Rewrite the data below with every occurrence of "button" replaced by "control", leaving everything else unchanged.
Begin EXERCISE MATERIALS
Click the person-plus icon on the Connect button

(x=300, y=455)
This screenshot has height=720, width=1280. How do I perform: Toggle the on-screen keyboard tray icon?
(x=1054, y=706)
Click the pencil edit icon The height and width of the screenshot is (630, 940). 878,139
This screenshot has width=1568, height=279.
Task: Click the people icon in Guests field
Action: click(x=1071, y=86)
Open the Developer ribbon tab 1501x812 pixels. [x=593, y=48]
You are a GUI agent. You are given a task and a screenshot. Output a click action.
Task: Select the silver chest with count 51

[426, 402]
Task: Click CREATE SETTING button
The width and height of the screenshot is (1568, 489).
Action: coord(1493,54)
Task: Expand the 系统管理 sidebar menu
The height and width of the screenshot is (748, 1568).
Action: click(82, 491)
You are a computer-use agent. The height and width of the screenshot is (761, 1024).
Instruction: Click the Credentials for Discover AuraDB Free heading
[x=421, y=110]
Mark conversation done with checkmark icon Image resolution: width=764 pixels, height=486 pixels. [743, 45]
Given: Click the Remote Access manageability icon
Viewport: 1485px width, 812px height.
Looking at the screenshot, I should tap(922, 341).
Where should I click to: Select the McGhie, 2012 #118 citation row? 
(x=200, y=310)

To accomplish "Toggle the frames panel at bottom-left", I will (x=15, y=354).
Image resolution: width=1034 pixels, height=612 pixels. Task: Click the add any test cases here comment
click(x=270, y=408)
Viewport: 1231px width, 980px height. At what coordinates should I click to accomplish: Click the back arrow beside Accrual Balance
End EXERCISE MATERIALS
### REPLY TO THE EXERCISE
Click the person-plus icon on the Connect control

(x=300, y=455)
This screenshot has height=720, width=1280. How do I perform: Toggle the on-screen keyboard tray icon?
(x=1054, y=706)
Click the pencil edit icon The height and width of the screenshot is (630, 940). 878,139
This screenshot has width=1568, height=279.
Task: Click the people icon in Guests field
Action: click(x=1071, y=86)
Open the Developer ribbon tab 1501x812 pixels. [x=593, y=48]
You are a GUI agent. You are given a task and a screenshot. Output a click action.
Task: Select the silver chest with count 51

[426, 402]
Task: Click CREATE SETTING control
The width and height of the screenshot is (1568, 489).
Action: coord(1493,54)
Task: Expand the 系统管理 sidebar menu
The height and width of the screenshot is (748, 1568).
Action: click(82, 491)
You are a computer-use agent. The height and width of the screenshot is (761, 1024).
Instruction: Click the Credentials for Discover AuraDB Free heading
[x=421, y=110]
Mark conversation done with checkmark icon Image resolution: width=764 pixels, height=486 pixels. [743, 45]
Given: Click the Remote Access manageability icon
Viewport: 1485px width, 812px height.
Looking at the screenshot, I should tap(922, 341).
Where should I click to: Select the McGhie, 2012 #118 citation row? 
(x=200, y=310)

To accomplish "Toggle the frames panel at bottom-left", I will (x=15, y=354).
Image resolution: width=1034 pixels, height=612 pixels. Task: Click the add any test cases here comment
click(x=270, y=408)
Viewport: 1231px width, 980px height. At what coordinates should I click to accomplish: Click the back arrow beside Accrual Balance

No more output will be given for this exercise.